#### [Supplied records]
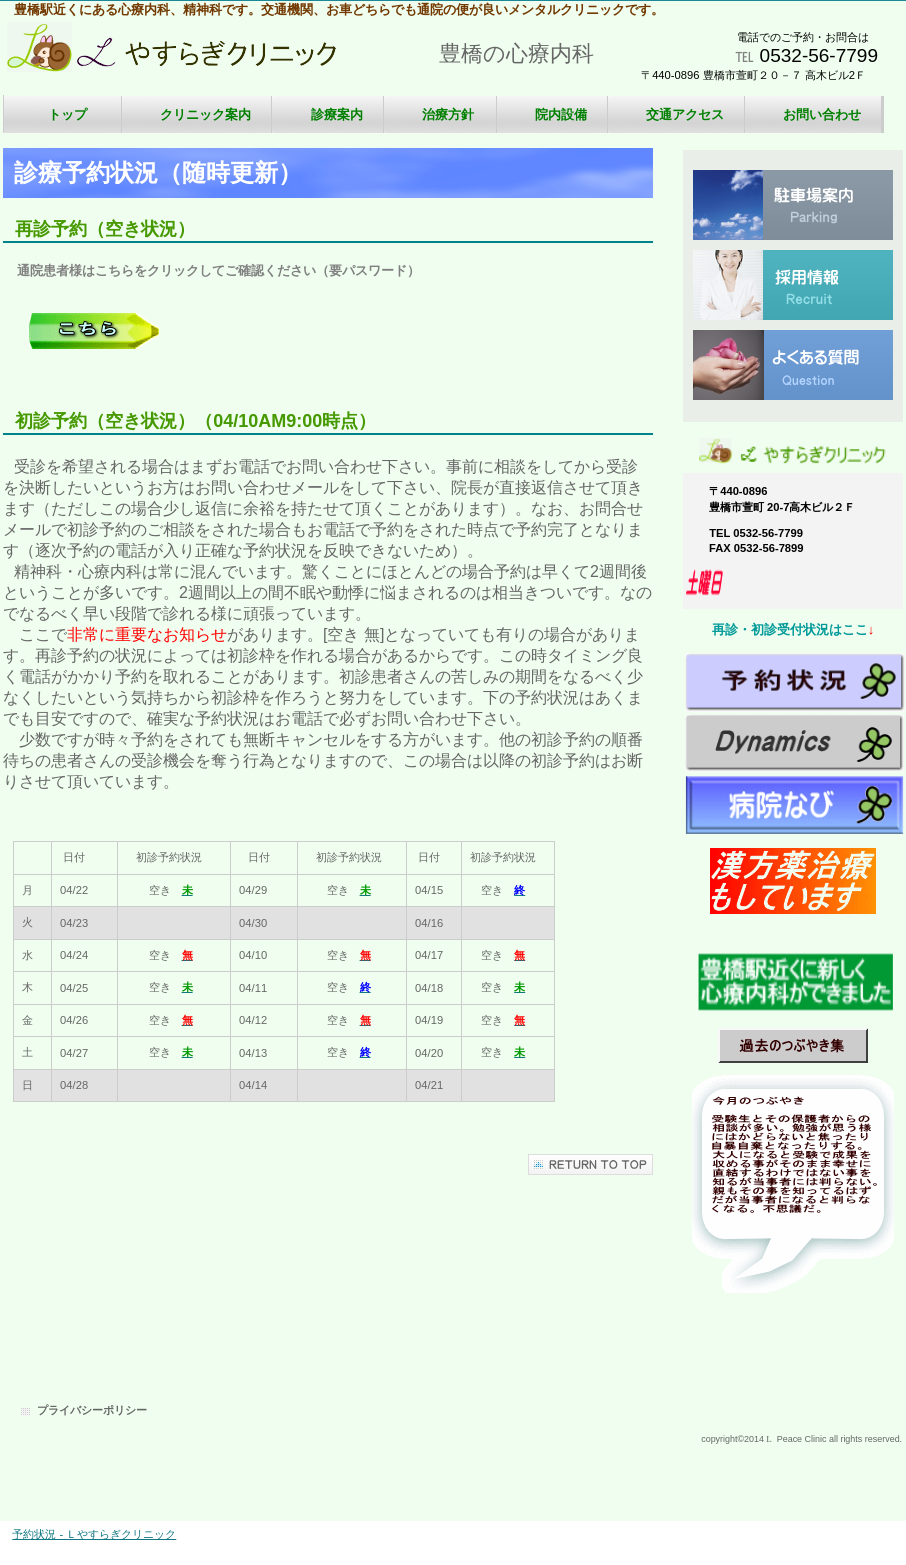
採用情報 (793, 285)
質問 (793, 365)
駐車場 (793, 205)
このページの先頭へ (590, 1164)
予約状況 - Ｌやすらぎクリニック (94, 1534)
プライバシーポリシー (92, 1410)
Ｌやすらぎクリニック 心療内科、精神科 (203, 57)
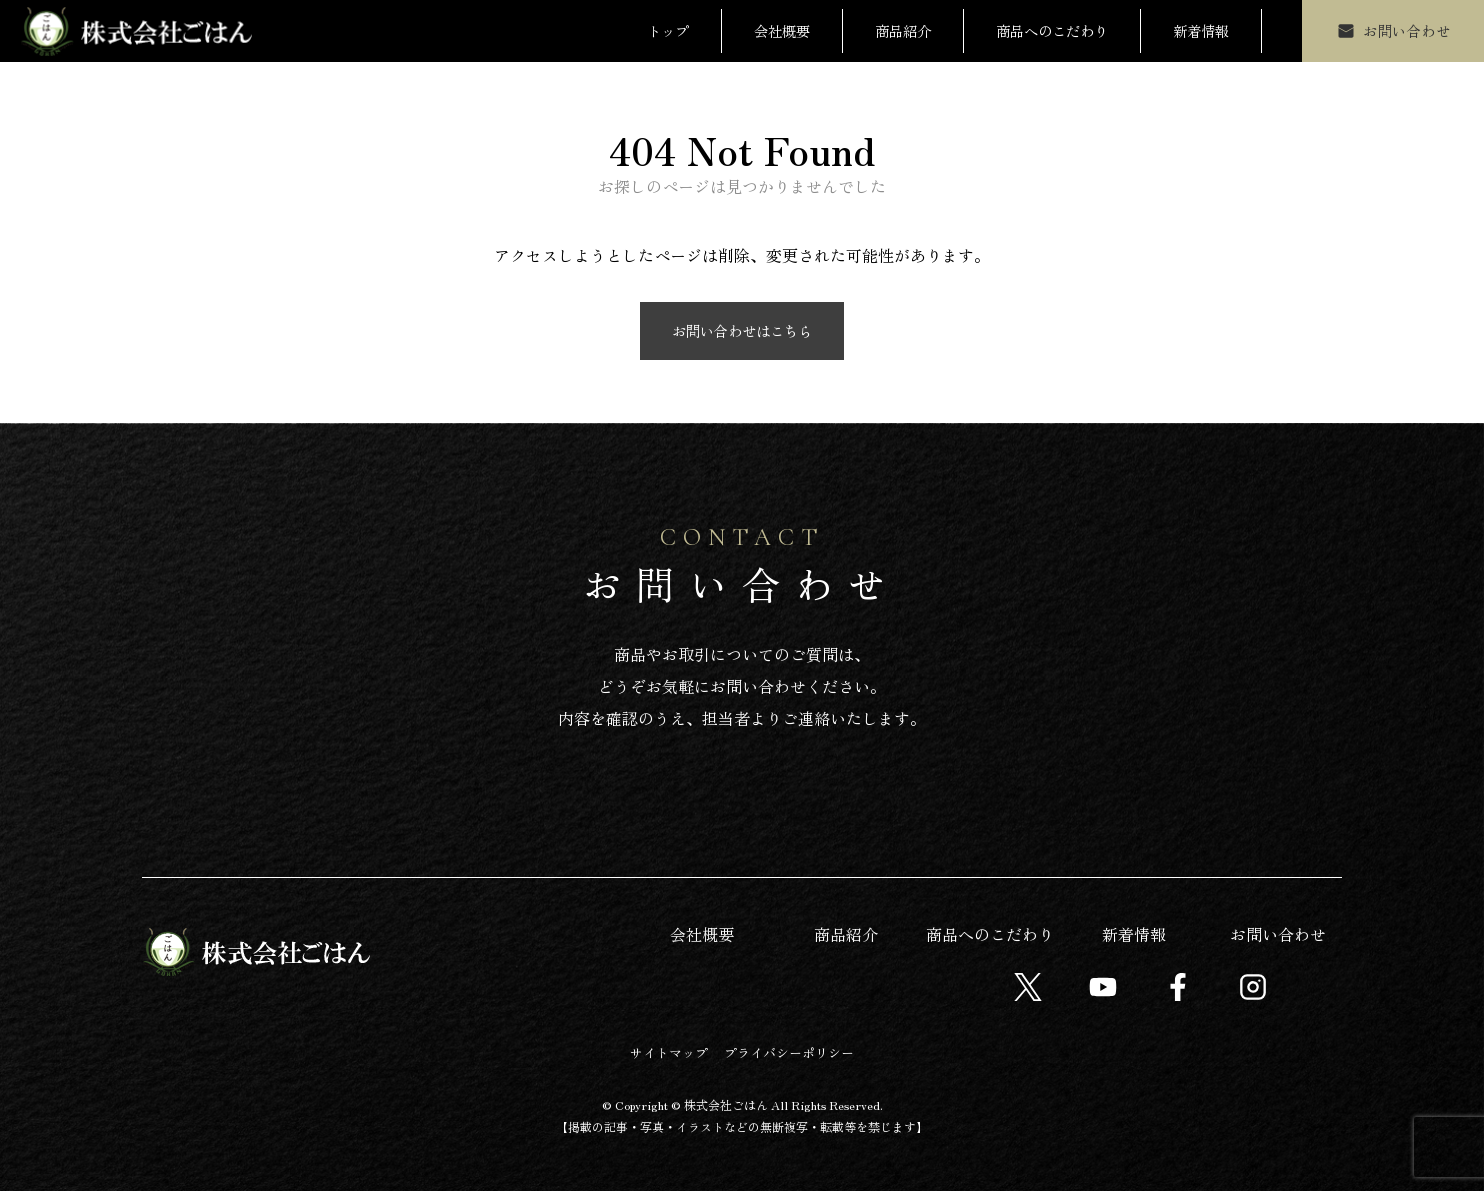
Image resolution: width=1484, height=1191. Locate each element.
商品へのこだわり (1052, 30)
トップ (668, 30)
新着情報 (1201, 30)
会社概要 (782, 30)
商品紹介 (903, 30)
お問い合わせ (1278, 934)
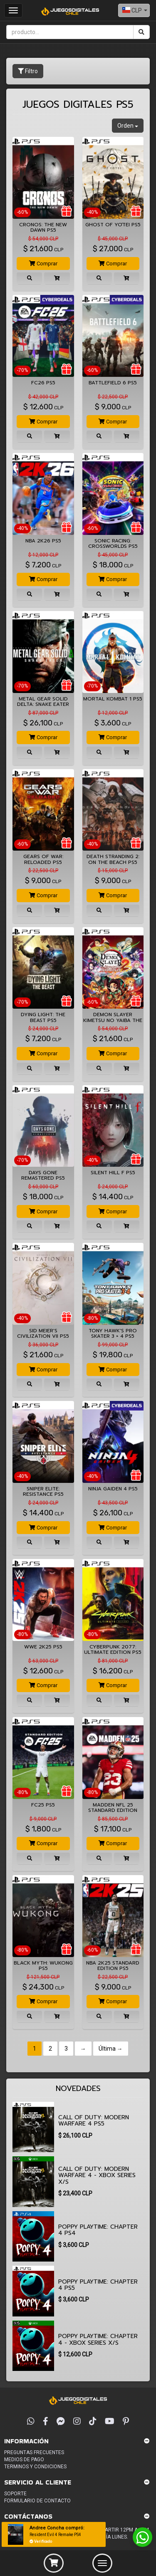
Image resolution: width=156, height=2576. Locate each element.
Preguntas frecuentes (34, 2452)
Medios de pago (24, 2459)
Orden (127, 125)
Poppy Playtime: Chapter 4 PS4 (98, 2229)
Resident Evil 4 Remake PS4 (55, 2534)
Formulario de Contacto (37, 2501)
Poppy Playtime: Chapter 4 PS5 (98, 2284)
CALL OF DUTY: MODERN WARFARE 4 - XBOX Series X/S (97, 2175)
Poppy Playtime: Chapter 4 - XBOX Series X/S (98, 2339)
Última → (111, 2048)
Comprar (43, 263)
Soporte (15, 2494)
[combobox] (134, 10)
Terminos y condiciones (35, 2467)
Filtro (28, 71)
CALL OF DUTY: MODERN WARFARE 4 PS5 (93, 2120)
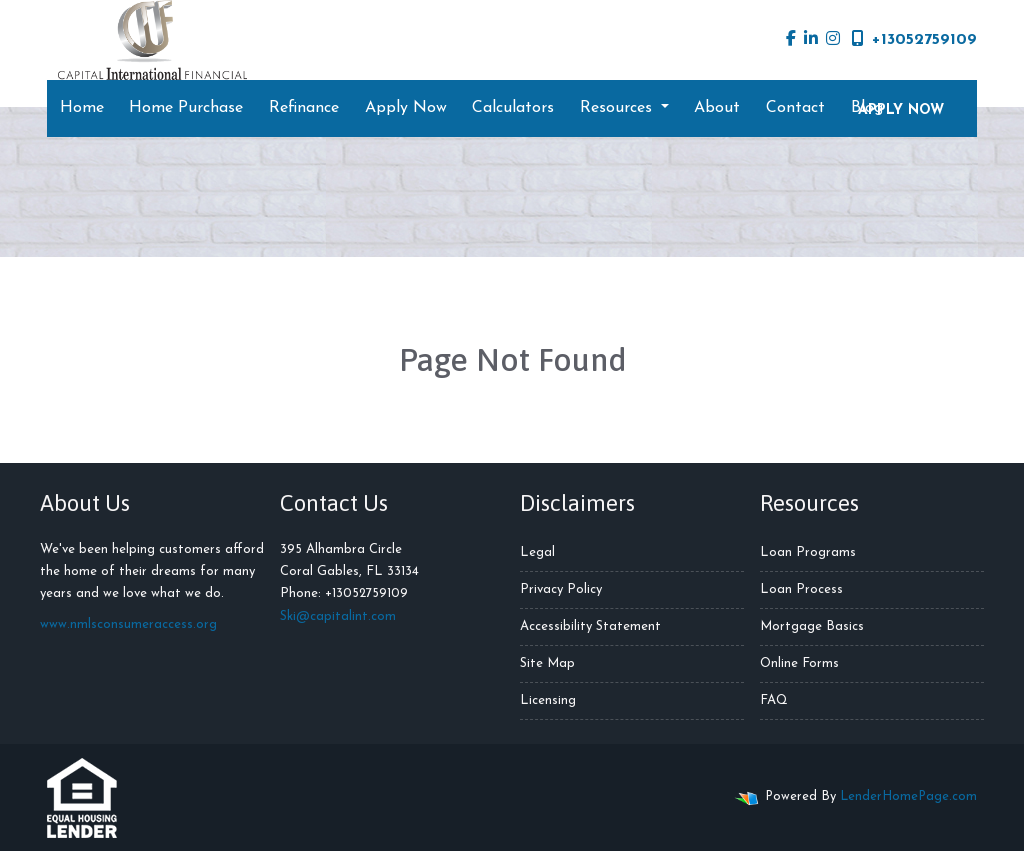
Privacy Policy (561, 589)
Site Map (547, 663)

#### [The request]
Could you reproduce the entries word for word, from the line holding "Resident Evil 4 Remake PS4 (55, 2534)" through the last of the entries, both ends included, with the pictures left out?

#### [Solution to this task]
Resident Evil 4 Remake PS4 (55, 2534)
Formulario de Contacto (37, 2501)
Poppy Playtime: Chapter 4 PS5 (98, 2284)
CALL OF DUTY: MODERN WARFARE 4 - XBOX Series X/S (97, 2175)
Poppy Playtime: Chapter 4 - XBOX Series X/S (98, 2339)
Última → (111, 2048)
Comprar (43, 263)
Soporte (15, 2494)
[combobox] (134, 10)
Terminos y condiciones (35, 2467)
Filtro (28, 71)
CALL OF DUTY: MODERN WARFARE 4 PS5 (93, 2120)
Privacy Policy (561, 589)
Site Map (547, 663)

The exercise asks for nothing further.